Render the lines below as a Markdown table with the columns Row and Line, numbering each line in order and omitting any blank lines.

'''

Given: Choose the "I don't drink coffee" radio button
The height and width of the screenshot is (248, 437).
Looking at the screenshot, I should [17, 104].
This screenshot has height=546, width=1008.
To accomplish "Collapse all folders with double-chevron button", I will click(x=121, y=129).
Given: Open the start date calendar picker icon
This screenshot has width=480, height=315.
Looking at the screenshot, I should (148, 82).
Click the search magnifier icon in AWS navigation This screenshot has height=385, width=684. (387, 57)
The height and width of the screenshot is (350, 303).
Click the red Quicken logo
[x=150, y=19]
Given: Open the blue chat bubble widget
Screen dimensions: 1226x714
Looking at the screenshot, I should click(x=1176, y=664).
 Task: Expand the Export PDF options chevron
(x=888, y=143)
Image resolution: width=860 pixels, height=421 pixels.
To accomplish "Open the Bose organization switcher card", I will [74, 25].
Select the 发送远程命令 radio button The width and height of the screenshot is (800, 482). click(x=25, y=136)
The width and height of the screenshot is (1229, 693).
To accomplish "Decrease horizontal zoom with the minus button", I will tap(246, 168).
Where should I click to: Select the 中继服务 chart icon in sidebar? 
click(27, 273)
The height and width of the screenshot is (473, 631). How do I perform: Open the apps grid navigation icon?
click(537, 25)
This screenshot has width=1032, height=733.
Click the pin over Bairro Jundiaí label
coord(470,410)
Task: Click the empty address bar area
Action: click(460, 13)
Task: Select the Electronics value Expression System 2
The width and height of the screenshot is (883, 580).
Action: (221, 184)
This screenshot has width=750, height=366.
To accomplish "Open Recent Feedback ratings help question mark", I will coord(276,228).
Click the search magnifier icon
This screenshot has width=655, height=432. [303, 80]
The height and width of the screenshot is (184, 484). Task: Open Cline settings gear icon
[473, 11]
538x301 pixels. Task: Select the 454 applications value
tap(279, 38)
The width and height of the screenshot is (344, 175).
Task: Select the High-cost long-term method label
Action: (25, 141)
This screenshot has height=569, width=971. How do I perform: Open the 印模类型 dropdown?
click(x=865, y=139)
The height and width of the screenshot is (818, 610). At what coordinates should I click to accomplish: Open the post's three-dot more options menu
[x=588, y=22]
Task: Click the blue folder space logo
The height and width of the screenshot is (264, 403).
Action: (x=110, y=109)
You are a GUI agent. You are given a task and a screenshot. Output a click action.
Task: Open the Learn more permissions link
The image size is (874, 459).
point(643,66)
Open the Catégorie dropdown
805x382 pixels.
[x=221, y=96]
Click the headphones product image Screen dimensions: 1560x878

'''

▸ **Written solution**:
| Row | Line |
|---|---|
| 1 | Given: Choose the "I don't drink coffee" radio button |
| 2 | The height and width of the screenshot is (248, 437). |
| 3 | Looking at the screenshot, I should [17, 104]. |
| 4 | This screenshot has height=546, width=1008. |
| 5 | To accomplish "Collapse all folders with double-chevron button", I will click(x=121, y=129). |
| 6 | Given: Open the start date calendar picker icon |
| 7 | This screenshot has width=480, height=315. |
| 8 | Looking at the screenshot, I should (148, 82). |
| 9 | Click the search magnifier icon in AWS navigation This screenshot has height=385, width=684. (387, 57) |
| 10 | The height and width of the screenshot is (350, 303). |
| 11 | Click the red Quicken logo |
| 12 | [x=150, y=19] |
| 13 | Given: Open the blue chat bubble widget |
| 14 | Screen dimensions: 1226x714 |
| 15 | Looking at the screenshot, I should click(x=1176, y=664). |
| 16 |  Task: Expand the Export PDF options chevron |
| 17 | (x=888, y=143) |
| 18 | Image resolution: width=860 pixels, height=421 pixels. |
| 19 | To accomplish "Open the Bose organization switcher card", I will [74, 25]. |
| 20 | Select the 发送远程命令 radio button The width and height of the screenshot is (800, 482). click(x=25, y=136) |
| 21 | The width and height of the screenshot is (1229, 693). |
| 22 | To accomplish "Decrease horizontal zoom with the minus button", I will tap(246, 168). |
| 23 | Where should I click to: Select the 中继服务 chart icon in sidebar?  |
| 24 | click(27, 273) |
| 25 | The height and width of the screenshot is (473, 631). How do I perform: Open the apps grid navigation icon? |
| 26 | click(537, 25) |
| 27 | This screenshot has width=1032, height=733. |
| 28 | Click the pin over Bairro Jundiaí label |
| 29 | coord(470,410) |
| 30 | Task: Click the empty address bar area |
| 31 | Action: click(460, 13) |
| 32 | Task: Select the Electronics value Expression System 2 |
| 33 | The width and height of the screenshot is (883, 580). |
| 34 | Action: (221, 184) |
| 35 | This screenshot has width=750, height=366. |
| 36 | To accomplish "Open Recent Feedback ratings help question mark", I will coord(276,228). |
| 37 | Click the search magnifier icon |
| 38 | This screenshot has width=655, height=432. [303, 80] |
| 39 | The height and width of the screenshot is (184, 484). Task: Open Cline settings gear icon |
| 40 | [473, 11] |
| 41 | 538x301 pixels. Task: Select the 454 applications value |
| 42 | tap(279, 38) |
| 43 | The width and height of the screenshot is (344, 175). |
| 44 | Task: Select the High-cost long-term method label |
| 45 | Action: (25, 141) |
| 46 | This screenshot has height=569, width=971. How do I perform: Open the 印模类型 dropdown? |
| 47 | click(x=865, y=139) |
| 48 | The height and width of the screenshot is (818, 610). At what coordinates should I click to accomplish: Open the post's three-dot more options menu |
| 49 | [x=588, y=22] |
| 50 | Task: Click the blue folder space logo |
| 51 | The height and width of the screenshot is (264, 403). |
| 52 | Action: (x=110, y=109) |
| 53 | You are a GUI agent. You are given a task and a screenshot. Output a click action. |
| 54 | Task: Open the Learn more permissions link |
| 55 | The image size is (874, 459). |
| 56 | point(643,66) |
| 57 | Open the Catégorie dropdown |
| 58 | 805x382 pixels. |
| 59 | [x=221, y=96] |
| 60 | Click the headphones product image Screen dimensions: 1560x878 |